----- Input data

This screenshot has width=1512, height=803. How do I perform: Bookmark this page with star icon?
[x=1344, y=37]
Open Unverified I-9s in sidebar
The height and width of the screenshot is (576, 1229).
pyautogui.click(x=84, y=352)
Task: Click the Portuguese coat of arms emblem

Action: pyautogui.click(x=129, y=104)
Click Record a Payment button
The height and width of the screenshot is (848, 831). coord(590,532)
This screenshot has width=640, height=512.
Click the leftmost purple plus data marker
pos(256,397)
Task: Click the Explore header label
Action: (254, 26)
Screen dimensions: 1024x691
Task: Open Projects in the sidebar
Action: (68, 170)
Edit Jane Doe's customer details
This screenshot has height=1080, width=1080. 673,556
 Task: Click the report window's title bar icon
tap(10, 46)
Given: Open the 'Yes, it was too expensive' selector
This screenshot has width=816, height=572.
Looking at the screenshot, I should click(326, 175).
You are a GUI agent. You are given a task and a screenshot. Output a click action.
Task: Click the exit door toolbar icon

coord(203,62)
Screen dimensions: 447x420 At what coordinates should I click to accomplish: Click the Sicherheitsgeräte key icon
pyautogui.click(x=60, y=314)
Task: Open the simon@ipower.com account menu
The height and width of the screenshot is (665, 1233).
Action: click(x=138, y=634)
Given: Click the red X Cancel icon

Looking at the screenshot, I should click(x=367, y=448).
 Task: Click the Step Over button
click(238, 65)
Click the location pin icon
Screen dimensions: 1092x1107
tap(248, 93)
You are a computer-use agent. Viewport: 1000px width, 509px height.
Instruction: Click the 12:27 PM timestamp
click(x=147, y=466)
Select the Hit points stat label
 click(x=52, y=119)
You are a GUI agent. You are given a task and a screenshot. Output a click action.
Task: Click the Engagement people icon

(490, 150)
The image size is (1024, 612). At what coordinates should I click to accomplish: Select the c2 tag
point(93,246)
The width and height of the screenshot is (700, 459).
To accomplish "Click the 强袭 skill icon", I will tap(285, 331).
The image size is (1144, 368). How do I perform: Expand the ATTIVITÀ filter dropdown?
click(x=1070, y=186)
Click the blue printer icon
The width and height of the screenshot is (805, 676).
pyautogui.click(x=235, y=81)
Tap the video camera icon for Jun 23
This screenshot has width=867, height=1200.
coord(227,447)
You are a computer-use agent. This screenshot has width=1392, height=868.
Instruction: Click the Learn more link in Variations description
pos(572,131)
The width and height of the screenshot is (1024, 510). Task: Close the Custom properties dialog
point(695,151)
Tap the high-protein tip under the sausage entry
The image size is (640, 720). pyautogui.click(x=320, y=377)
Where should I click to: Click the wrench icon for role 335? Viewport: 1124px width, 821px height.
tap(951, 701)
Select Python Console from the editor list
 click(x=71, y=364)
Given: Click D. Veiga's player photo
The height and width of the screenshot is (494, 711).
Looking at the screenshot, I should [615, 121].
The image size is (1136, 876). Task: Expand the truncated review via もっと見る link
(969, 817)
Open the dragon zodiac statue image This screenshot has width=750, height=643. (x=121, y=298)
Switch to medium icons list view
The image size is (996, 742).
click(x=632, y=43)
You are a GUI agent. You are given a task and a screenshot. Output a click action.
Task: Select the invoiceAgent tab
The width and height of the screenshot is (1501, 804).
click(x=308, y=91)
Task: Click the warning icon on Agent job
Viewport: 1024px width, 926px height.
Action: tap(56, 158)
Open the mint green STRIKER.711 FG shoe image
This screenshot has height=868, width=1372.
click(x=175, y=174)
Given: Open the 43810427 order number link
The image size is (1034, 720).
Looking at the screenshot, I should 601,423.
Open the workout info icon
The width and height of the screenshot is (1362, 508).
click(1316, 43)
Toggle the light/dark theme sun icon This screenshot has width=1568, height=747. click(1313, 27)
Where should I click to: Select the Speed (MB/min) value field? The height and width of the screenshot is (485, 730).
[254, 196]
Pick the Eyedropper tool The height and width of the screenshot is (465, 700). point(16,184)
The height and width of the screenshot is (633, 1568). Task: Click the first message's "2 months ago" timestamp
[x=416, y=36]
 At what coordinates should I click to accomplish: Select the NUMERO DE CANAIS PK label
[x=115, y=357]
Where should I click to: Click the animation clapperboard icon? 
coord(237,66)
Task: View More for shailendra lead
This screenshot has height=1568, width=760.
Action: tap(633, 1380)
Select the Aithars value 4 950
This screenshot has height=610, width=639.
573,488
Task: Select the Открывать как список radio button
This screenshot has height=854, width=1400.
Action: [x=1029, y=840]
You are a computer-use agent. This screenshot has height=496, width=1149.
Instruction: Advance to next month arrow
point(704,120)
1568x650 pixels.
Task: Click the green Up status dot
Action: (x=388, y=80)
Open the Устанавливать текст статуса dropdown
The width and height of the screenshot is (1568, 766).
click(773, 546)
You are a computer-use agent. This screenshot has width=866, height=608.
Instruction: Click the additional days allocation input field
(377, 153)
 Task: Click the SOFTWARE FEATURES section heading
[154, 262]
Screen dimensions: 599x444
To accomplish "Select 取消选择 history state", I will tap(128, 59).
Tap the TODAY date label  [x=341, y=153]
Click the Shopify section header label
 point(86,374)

----------

Task objective: All lines from the one that contains "Task: Click the SOFTWARE" to the last line above must be given again exactly, with both included and nothing added.

Finished task:
 Task: Click the SOFTWARE FEATURES section heading
[154, 262]
Screen dimensions: 599x444
To accomplish "Select 取消选择 history state", I will tap(128, 59).
Tap the TODAY date label  [x=341, y=153]
Click the Shopify section header label
 point(86,374)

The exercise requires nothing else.